Limiting exposure to others was something I grew up with during the first 3 years of my life when I was diagnosed with hepatoblastoma (pediatric liver cancer), and underwent multiple surgeries and years of radiation and chemotherapy. I lived it again at 34 years old when I was diagnosed with my second cancer, a soft tissue sarcoma, and endured weeks of hospitalization, treatment, and invasive surgery.

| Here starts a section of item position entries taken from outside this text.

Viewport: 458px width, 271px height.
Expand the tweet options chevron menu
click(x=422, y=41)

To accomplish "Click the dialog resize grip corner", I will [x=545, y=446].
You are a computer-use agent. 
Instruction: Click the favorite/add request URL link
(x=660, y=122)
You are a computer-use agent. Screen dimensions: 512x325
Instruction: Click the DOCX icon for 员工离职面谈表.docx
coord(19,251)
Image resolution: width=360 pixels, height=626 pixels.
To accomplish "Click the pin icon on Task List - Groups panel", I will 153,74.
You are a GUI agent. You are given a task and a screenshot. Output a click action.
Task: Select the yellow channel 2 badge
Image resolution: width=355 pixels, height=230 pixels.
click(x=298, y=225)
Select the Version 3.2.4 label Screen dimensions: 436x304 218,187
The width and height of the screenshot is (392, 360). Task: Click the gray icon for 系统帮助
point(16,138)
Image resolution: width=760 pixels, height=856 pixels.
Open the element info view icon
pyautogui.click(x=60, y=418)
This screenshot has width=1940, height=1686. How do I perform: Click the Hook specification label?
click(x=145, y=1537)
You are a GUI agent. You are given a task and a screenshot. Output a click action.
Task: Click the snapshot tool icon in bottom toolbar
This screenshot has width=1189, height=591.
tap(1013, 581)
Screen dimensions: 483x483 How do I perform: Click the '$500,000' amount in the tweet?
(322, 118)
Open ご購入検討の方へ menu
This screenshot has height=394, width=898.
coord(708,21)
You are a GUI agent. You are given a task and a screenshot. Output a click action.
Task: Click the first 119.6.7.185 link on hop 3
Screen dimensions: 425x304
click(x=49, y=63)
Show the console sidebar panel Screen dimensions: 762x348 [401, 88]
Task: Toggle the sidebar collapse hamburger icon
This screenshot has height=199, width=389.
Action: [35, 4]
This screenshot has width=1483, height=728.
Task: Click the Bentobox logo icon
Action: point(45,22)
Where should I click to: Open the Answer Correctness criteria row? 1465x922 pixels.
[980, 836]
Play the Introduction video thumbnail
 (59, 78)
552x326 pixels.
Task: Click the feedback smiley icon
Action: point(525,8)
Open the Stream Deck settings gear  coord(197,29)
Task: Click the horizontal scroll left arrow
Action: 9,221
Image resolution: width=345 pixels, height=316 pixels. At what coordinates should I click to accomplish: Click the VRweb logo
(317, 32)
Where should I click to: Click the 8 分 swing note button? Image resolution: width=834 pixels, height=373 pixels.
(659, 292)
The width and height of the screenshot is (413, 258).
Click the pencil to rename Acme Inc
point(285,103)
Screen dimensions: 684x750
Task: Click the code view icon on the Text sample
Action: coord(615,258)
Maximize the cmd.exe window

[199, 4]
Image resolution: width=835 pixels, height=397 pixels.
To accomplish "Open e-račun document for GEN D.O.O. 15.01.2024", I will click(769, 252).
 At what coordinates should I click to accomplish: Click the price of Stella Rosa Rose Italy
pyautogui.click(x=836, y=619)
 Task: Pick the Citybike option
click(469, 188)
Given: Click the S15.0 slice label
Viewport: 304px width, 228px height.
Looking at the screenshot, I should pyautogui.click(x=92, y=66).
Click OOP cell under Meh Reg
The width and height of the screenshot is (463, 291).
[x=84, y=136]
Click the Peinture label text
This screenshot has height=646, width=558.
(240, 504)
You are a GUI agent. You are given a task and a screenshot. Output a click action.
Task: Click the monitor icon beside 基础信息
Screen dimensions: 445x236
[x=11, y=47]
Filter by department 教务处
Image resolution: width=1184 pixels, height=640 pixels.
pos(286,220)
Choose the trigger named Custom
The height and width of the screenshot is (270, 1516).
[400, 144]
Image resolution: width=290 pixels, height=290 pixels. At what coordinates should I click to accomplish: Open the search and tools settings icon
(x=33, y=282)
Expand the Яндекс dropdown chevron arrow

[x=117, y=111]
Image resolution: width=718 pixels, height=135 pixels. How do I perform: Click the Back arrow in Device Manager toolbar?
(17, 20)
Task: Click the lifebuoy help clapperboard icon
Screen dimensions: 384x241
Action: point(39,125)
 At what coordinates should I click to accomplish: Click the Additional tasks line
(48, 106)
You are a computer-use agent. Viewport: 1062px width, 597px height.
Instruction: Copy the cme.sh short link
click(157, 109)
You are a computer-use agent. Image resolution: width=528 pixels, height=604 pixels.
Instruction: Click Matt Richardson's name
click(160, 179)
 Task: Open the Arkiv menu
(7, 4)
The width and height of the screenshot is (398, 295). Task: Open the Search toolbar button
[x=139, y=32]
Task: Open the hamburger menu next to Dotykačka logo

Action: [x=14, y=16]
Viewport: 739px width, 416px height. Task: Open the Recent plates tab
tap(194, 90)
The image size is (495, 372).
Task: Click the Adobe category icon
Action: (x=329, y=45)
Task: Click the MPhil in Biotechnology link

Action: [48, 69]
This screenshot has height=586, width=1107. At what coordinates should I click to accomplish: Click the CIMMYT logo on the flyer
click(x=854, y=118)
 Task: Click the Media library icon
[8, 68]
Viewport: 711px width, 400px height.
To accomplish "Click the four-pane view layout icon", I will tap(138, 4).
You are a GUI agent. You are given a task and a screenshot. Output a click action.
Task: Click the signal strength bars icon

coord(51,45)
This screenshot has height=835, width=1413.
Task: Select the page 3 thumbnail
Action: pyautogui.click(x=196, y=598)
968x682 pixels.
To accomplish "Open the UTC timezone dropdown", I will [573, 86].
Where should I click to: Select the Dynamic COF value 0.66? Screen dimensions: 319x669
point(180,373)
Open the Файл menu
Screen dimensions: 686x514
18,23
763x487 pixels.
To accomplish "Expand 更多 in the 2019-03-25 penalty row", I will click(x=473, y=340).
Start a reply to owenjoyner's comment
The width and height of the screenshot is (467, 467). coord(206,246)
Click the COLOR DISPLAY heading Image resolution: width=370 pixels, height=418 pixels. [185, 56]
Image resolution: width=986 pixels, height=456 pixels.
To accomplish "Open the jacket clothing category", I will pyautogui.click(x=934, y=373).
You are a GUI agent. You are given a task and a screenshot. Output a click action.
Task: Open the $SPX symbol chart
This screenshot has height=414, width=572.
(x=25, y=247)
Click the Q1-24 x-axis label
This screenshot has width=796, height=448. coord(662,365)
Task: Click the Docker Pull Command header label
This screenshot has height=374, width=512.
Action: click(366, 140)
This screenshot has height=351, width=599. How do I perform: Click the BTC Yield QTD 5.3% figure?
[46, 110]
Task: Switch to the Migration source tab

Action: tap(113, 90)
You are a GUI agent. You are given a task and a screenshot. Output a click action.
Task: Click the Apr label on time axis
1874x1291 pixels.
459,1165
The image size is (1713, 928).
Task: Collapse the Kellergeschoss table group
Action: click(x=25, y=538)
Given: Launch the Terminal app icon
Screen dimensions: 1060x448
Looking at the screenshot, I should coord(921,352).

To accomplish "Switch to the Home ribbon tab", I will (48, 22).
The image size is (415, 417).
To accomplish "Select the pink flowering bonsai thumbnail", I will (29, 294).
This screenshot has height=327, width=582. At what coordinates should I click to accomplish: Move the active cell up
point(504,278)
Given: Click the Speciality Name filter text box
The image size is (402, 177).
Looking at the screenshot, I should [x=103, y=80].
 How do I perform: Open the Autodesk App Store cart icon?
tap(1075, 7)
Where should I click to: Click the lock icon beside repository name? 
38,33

My cancer scars from over the years have healed and this April, I celebrate eight years cancer-free. “No Evidence of Disease.” I hope to, anyways. Because of the coronavirus, I pushed my annual visits to the hospital laboratory, radiology, and oncology departments one month to avoid the contagion’s anticipated peak dates. I’m cautiously optimistic that I will be cancer-free and that my visit to the hospital for my scan will not lead me to a COVID+ diagnosis. I am choosing to not live a life in fear. I choose to have faith in a future, even if I have to wear a mask again.

In a medical crisis, you trust the science, your physicians, your nurses. You are forced to be patient with procedures, the process, the results and even yourself. You usually blame yourself for not knowing better, not going to the doctor sooner, for sitting in the sun too long or not exercising enough. But eventually, as you go through thousands of vials of blood draws, bags of iv fluids, and boxes of tissues, most of us find faith. Faith in a future. Even for those I know whose life on earth ended because of cancer, their faith endured.

I have hope that this pandemic will follow the trajectory of the past. After most are tested and treated and others receive a vaccine, things will return to normal. We must mourn the losses: people who died from the virus, jobs lost, careers ended, rites of passage left uncrossed. There is no one way to make all of that better. As my 12-year old daughter says, “It sucks.” Pretending otherwise ignores the obvious and makes those who are suffering feel invisible.

So recognize the loss, take in the present, then look towards the future. There is a bright tomorrow ahead, even if we don’t yet know what that looks like or when tomorrow will come.